The above test predicts that the data set contains 4898 good wines, when in reality there are about 500 more. NNs and basic machine learning techniques could improve this prediction a lot!

---
# When to Categorize
Usually, you will treat your data as categorical and drop the the ordering, or continuous (but that introduces an arbitrary notion of distance). See below for general guidelines.

![data_categorization.png](attachment:data_categorization.png)

# Working with time series data
We will be working with a hourly counting of bike-share rentals. Found [here](https://archive.ics.uci.edu/dataset/275/bike+sharing+dataset.)

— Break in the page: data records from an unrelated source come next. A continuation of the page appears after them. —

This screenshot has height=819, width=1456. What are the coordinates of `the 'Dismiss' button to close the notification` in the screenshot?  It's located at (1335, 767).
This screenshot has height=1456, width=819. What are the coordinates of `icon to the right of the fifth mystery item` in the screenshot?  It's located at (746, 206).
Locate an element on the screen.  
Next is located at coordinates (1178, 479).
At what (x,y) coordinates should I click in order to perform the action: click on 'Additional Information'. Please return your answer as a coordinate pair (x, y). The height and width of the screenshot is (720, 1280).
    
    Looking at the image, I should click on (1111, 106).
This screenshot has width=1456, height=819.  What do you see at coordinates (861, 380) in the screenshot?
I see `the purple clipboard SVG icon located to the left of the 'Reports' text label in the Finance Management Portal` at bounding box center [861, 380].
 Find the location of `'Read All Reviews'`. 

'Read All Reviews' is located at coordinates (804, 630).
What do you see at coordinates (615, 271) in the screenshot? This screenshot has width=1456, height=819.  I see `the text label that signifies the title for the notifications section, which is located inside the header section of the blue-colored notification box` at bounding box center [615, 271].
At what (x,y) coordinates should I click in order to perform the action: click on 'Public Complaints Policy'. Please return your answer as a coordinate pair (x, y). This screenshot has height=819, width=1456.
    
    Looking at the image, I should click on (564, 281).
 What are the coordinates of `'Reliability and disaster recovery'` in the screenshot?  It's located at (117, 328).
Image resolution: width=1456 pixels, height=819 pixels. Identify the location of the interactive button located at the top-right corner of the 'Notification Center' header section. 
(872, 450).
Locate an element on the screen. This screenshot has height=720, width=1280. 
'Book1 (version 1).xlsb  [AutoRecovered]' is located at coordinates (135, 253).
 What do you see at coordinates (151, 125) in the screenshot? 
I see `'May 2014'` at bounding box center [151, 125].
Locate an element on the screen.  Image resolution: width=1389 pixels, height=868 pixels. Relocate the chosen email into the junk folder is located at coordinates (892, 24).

### Adding a time dimension - importing the data
Our data is organized by row per hour. We want to re-organize this to have one axis that increases per day, a second axis that represents the hour per day, and a third axis that contains the columns of data such as weather, temperature, etc.

In [63]:
# loading the data
bikes_np = np.loadtxt("data/bike_share/hours.csv",
                      dtype=np.float32,
                      delimiter=',',
                      skiprows=1,
                      converters={1: lambda x: float(x[8:10])})
                    #  last argument lambda converts date strings to nums corresponding to day of month in column 1

bikes = torch.from_numpy(bikes_np)
bikes

tensor([[1.0000e+00, 1.0000e+00, 1.0000e+00,  ..., 3.0000e+00, 1.3000e+01,
         1.6000e+01],
        [2.0000e+00, 1.0000e+00, 1.0000e+00,  ..., 8.0000e+00, 3.2000e+01,
         4.0000e+01],
        [3.0000e+00, 1.0000e+00, 1.0000e+00,  ..., 5.0000e+00, 2.7000e+01,
         3.2000e+01],
        ...,
        [1.7377e+04, 3.1000e+01, 1.0000e+00,  ..., 7.0000e+00, 8.3000e+01,
         9.0000e+01],
        [1.7378e+04, 3.1000e+01, 1.0000e+00,  ..., 1.3000e+01, 4.8000e+01,
         6.1000e+01],
        [1.7379e+04, 3.1000e+01, 1.0000e+00,  ..., 1.2000e+01, 3.7000e+01,
         4.9000e+01]])

We are going to batch our data into 24 hour sections, let's see what our data initially looks like in shape and stride.

In [64]:
bikes.shape, bikes.stride()

(torch.Size([17520, 17]), (17, 1))

In [65]:
# reshaping the data into 24 hour chunks
daily_bikes = bikes.view(-1, 24, bikes.shape[1])
daily_bikes.shape, daily_bikes.stride()

(torch.Size([730, 24, 17]), (408, 17, 1))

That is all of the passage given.